The labeling change is "based on scientific evidence that trans fat intake is associated with increased risk of cardiovascular disease," says Barbara Schneeman, director of the FDA's Office of Nutritional Products, Labeling and Dietary Supplements.
The trans fat labeling rule was announced in July 2003, so companies have spent the past three years reformulating many products to have a better "fat profile," says Stephanie Childs of the Grocery Manufacturers Association.
"It's given companies a new incentive to reformulate their product. They've reduced or eliminated trans fats, increased polyunsaturated fats and lowered saturated fats," Childs says. Saturated fats, which are found primarily in animal products, have been linked to heart disease.
The allergens to be listed are tree nuts, milk, eggs, fish, crustacean shellfish, peanuts, soybeans and wheat. Together, these make up 90% of all food allergies in the USA.

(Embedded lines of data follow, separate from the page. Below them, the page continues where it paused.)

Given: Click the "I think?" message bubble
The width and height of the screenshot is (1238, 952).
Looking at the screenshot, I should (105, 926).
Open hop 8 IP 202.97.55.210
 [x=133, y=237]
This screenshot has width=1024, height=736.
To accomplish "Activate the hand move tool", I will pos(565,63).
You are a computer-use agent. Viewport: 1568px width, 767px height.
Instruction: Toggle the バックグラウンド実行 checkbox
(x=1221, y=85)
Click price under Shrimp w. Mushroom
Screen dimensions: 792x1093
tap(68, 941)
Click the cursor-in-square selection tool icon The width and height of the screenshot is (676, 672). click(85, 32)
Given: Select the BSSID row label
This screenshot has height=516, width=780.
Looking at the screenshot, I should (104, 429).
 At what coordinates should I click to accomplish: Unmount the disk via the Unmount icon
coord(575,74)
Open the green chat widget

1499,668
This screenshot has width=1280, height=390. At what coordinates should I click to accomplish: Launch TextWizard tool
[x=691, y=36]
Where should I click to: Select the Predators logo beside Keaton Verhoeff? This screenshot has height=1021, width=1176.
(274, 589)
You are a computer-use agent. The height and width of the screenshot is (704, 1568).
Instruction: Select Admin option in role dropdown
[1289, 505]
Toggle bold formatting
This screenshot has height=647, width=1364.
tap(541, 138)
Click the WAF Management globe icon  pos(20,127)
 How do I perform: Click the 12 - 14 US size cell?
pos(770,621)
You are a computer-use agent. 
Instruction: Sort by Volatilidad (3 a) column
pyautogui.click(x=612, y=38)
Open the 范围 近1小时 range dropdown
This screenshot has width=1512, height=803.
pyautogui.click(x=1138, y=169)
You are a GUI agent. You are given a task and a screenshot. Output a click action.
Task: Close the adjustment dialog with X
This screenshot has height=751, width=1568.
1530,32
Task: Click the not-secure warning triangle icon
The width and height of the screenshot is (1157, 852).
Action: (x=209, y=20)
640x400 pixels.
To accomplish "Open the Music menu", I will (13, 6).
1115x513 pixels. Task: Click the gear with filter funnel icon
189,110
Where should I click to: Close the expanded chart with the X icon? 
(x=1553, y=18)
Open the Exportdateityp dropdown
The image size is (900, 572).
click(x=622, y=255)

Many of them had been voluntarily listed but often under confusing technical names such as casein and whey, both milk products.
"If you're a parent and you have an allergic child, you may know all the names of all milk-derived ingredients, but a child may not. So the plain English wording provides simple wording so they can understand it," Childs says. The FDA estimates that 2% to 5% of children have food allergies.
More label changes are coming. The FDA is considering new rules to require more realistic calorie counts, including giving calories for the entire package, not just a single serving, as well as printing calorie numbers in larger type.
The agency is also in the process of recomputing daily dietary values for vitamins and other nutrients. Many of the values currently used go back to 1968, Schneeman says.